JOB: Rewrite the rows below, replacing "GUI agent" with "screen agent" everywhere it appears and leaving everything else the same.

THE DATA:
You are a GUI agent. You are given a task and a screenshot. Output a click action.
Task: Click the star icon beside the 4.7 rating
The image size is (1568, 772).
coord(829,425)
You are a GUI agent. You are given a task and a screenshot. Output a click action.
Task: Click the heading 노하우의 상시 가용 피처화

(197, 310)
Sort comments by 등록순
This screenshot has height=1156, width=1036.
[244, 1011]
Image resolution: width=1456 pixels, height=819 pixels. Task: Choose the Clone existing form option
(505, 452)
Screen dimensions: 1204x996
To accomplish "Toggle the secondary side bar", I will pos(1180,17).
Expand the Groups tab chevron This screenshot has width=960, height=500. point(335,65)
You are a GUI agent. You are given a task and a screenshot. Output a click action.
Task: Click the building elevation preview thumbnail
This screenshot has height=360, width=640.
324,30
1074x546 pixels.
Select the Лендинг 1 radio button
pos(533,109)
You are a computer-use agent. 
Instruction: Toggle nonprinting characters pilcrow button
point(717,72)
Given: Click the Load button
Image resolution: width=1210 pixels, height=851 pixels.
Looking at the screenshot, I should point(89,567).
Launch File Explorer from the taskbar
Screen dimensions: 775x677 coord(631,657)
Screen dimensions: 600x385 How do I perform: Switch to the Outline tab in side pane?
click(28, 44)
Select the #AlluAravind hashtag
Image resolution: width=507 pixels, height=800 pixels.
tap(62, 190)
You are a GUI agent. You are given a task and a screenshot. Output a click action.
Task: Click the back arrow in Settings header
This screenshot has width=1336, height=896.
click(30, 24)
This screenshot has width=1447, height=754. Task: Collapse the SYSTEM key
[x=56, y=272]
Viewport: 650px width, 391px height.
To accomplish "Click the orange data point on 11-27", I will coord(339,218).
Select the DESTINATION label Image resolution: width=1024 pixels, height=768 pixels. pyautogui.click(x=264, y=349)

OUTPUT:
You are a screen agent. You are given a task and a screenshot. Output a click action.
Task: Click the star icon beside the 4.7 rating
The image size is (1568, 772).
coord(829,425)
You are a screen agent. You are given a task and a screenshot. Output a click action.
Task: Click the heading 노하우의 상시 가용 피처화

(197, 310)
Sort comments by 등록순
This screenshot has height=1156, width=1036.
[244, 1011]
Image resolution: width=1456 pixels, height=819 pixels. Task: Choose the Clone existing form option
(505, 452)
Screen dimensions: 1204x996
To accomplish "Toggle the secondary side bar", I will pos(1180,17).
Expand the Groups tab chevron This screenshot has width=960, height=500. point(335,65)
You are a screen agent. You are given a task and a screenshot. Output a click action.
Task: Click the building elevation preview thumbnail
This screenshot has height=360, width=640.
324,30
1074x546 pixels.
Select the Лендинг 1 radio button
pos(533,109)
You are a computer-use agent. 
Instruction: Toggle nonprinting characters pilcrow button
point(717,72)
Given: Click the Load button
Image resolution: width=1210 pixels, height=851 pixels.
Looking at the screenshot, I should point(89,567).
Launch File Explorer from the taskbar
Screen dimensions: 775x677 coord(631,657)
Screen dimensions: 600x385 How do I perform: Switch to the Outline tab in side pane?
click(28, 44)
Select the #AlluAravind hashtag
Image resolution: width=507 pixels, height=800 pixels.
tap(62, 190)
You are a screen agent. You are given a task and a screenshot. Output a click action.
Task: Click the back arrow in Settings header
This screenshot has width=1336, height=896.
click(30, 24)
This screenshot has width=1447, height=754. Task: Collapse the SYSTEM key
[x=56, y=272]
Viewport: 650px width, 391px height.
To accomplish "Click the orange data point on 11-27", I will coord(339,218).
Select the DESTINATION label Image resolution: width=1024 pixels, height=768 pixels. pyautogui.click(x=264, y=349)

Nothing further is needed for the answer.